Um total de 60 kits será repassado à população LGBTQIA+ das unidades prisionais da capital, sendo cerca de 30 somente para a cadeia do Puraquequara, informa o magistrado Saulo Góes. “Mensalmente vão receber caixas de medicamentos para a Profilaxia PrEP aquelas pessoas privadas de liberdade que solicitaram, a partir de um levantamento, fazer parte desse programa; já o PEP será oferecido sob demanda, mediante uma reserva, e quem manifestar essa necessidade será beneficiado”, ressalta o magistrado.
A iniciativa da oferta de ambas as profilaxias nas unidades prisionais locais surgiu a partir de uma inspeção do Grupo de Monitoramento e Fiscalização do Sistema Carcerário do Tribunal de Justiça do Amazonas realizada no começo do ano passado, identificando diversas situações. Foi elaborado um relatório pela equipe de inspeção, posteriormente analisado e acolhido pela supervisora do GMF/TJAM, desembargadora Luiza Cristina. O passo seguinte foi traçar uma série de demandas que, por sua vez, foram acolhidas pela Seap/AM para assegurar a saúde a essa população carcerária.
“Tal ação é mais um reflexo de mais um trabalho do GMF do Amazonas de fornecimento de saúde para a população carcerária, nesse caso específico para a população LGBTQIA+ privada de liberdade em relação ao HIV/Aids. E eu não tenho notícia de outros lugares no Brasil que possuem essa iniciativa, só em casos pontuais, e estamos muito felizes com esse resultado. Não existia um motivo para que pessoas dentro da unidade prisional não tivessem acesso a uma medicação que, fora da unidade prisional, o SUS oferece”, informou o juiz Saulo Góes.

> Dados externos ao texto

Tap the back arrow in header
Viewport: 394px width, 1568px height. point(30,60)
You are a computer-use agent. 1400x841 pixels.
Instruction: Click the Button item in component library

Ao destacar o apoio da direção da Seap e de todas as pessoas empenhadas em relação a esse objetivo, o juiz Saulo Góes frisou que o programa conta com quatro frentes: a identificação de pessoas que já vivem com HIV e o fornecimento específico de medicação a elas que impede que transmitam se estiverem fazendo o tratamento correto; a PrPE; a PEP e, também, o restabelecimento de vínculo familiar com pessoas que estão fora do sistema prisional e que, por terem a condição de ser pessoas LGBTQIA+ perderam esse vínculo.
Capacitação
Neste primeiro momento de implantação da PrEP e PEP no sistema carcerário da capital, equipes de saúde de cinco unidades prisionais passaram por capacitação: Unidade Prisional de Puraquequara (UPP); Centro de Detenção Provisória de Manaus (CDPM), unidades para os públicos masculino e feminino; Complexo Penitenciário Anísio Jobim (Compaj) e Instituto Penal Antônio Trindade (Ipat). Com informações do Tribunal do Amazonas.